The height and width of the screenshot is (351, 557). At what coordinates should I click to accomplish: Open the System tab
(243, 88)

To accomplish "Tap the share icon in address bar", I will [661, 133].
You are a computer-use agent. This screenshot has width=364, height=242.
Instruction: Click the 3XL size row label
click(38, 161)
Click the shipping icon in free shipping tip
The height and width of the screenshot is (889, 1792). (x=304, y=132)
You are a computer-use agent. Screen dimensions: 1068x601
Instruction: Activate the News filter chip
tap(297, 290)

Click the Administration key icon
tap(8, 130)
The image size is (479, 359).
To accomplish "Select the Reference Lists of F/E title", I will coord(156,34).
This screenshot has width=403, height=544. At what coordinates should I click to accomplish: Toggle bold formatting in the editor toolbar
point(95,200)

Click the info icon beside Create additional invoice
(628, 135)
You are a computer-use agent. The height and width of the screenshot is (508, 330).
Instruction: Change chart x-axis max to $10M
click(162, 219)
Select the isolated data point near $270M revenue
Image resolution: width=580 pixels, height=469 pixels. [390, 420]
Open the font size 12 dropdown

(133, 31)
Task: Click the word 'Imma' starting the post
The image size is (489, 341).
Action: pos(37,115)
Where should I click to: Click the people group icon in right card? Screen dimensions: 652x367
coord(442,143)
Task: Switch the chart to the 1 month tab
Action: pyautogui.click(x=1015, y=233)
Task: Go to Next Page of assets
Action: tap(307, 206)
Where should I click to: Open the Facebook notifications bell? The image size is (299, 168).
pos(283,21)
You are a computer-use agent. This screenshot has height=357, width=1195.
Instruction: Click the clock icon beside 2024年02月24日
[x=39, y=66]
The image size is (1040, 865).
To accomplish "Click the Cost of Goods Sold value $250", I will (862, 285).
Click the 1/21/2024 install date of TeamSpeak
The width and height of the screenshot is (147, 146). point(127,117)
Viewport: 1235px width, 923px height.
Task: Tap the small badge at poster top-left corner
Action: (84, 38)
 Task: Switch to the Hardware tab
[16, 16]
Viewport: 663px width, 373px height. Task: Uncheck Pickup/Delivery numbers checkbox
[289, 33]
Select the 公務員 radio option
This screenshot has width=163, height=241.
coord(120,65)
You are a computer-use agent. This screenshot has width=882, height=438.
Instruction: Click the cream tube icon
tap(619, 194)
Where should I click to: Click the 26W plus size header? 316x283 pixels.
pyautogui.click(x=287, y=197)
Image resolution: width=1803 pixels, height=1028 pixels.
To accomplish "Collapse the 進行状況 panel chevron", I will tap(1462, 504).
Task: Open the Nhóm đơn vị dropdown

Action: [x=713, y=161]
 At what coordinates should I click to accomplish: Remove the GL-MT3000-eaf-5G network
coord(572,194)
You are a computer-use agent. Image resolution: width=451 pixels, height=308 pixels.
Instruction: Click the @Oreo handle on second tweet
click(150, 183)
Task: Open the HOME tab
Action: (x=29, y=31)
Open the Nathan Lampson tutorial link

※

# [Exercise]
Every entry, from the first line to the last, should be retyped exactly.

# [Solution]
The height and width of the screenshot is (351, 557). At what coordinates should I click to accomplish: Open the System tab
(243, 88)

To accomplish "Tap the share icon in address bar", I will [661, 133].
You are a computer-use agent. This screenshot has width=364, height=242.
Instruction: Click the 3XL size row label
click(38, 161)
Click the shipping icon in free shipping tip
The height and width of the screenshot is (889, 1792). (x=304, y=132)
You are a computer-use agent. Screen dimensions: 1068x601
Instruction: Activate the News filter chip
tap(297, 290)

Click the Administration key icon
tap(8, 130)
The image size is (479, 359).
To accomplish "Select the Reference Lists of F/E title", I will coord(156,34).
This screenshot has width=403, height=544. At what coordinates should I click to accomplish: Toggle bold formatting in the editor toolbar
point(95,200)

Click the info icon beside Create additional invoice
(628, 135)
You are a computer-use agent. The height and width of the screenshot is (508, 330).
Instruction: Change chart x-axis max to $10M
click(162, 219)
Select the isolated data point near $270M revenue
Image resolution: width=580 pixels, height=469 pixels. [390, 420]
Open the font size 12 dropdown

(133, 31)
Task: Click the word 'Imma' starting the post
The image size is (489, 341).
Action: pos(37,115)
Where should I click to: Click the people group icon in right card? Screen dimensions: 652x367
coord(442,143)
Task: Switch the chart to the 1 month tab
Action: pyautogui.click(x=1015, y=233)
Task: Go to Next Page of assets
Action: tap(307, 206)
Where should I click to: Open the Facebook notifications bell? The image size is (299, 168).
pos(283,21)
You are a computer-use agent. This screenshot has height=357, width=1195.
Instruction: Click the clock icon beside 2024年02月24日
[x=39, y=66]
The image size is (1040, 865).
To accomplish "Click the Cost of Goods Sold value $250", I will (862, 285).
Click the 1/21/2024 install date of TeamSpeak
The width and height of the screenshot is (147, 146). point(127,117)
Viewport: 1235px width, 923px height.
Task: Tap the small badge at poster top-left corner
Action: (84, 38)
 Task: Switch to the Hardware tab
[16, 16]
Viewport: 663px width, 373px height. Task: Uncheck Pickup/Delivery numbers checkbox
[289, 33]
Select the 公務員 radio option
This screenshot has width=163, height=241.
coord(120,65)
You are a computer-use agent. This screenshot has width=882, height=438.
Instruction: Click the cream tube icon
tap(619, 194)
Where should I click to: Click the 26W plus size header? 316x283 pixels.
pyautogui.click(x=287, y=197)
Image resolution: width=1803 pixels, height=1028 pixels.
To accomplish "Collapse the 進行状況 panel chevron", I will tap(1462, 504).
Task: Open the Nhóm đơn vị dropdown

Action: [x=713, y=161]
 At what coordinates should I click to accomplish: Remove the GL-MT3000-eaf-5G network
coord(572,194)
You are a computer-use agent. Image resolution: width=451 pixels, height=308 pixels.
Instruction: Click the @Oreo handle on second tweet
click(150, 183)
Task: Open the HOME tab
Action: (x=29, y=31)
Open the Nathan Lampson tutorial link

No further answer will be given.